** Opening DATA block **

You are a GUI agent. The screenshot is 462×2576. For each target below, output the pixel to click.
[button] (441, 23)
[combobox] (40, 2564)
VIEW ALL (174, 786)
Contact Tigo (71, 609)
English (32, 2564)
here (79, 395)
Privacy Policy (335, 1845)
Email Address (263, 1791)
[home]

** Closing DATA block **

Lines from the one containing "[combobox] (40, 2564)" through the final line of the entries above are to be output exactly; omit all others.

## [FINAL ANSWER]
[combobox] (40, 2564)
VIEW ALL (174, 786)
Contact Tigo (71, 609)
English (32, 2564)
here (79, 395)
Privacy Policy (335, 1845)
Email Address (263, 1791)
[home]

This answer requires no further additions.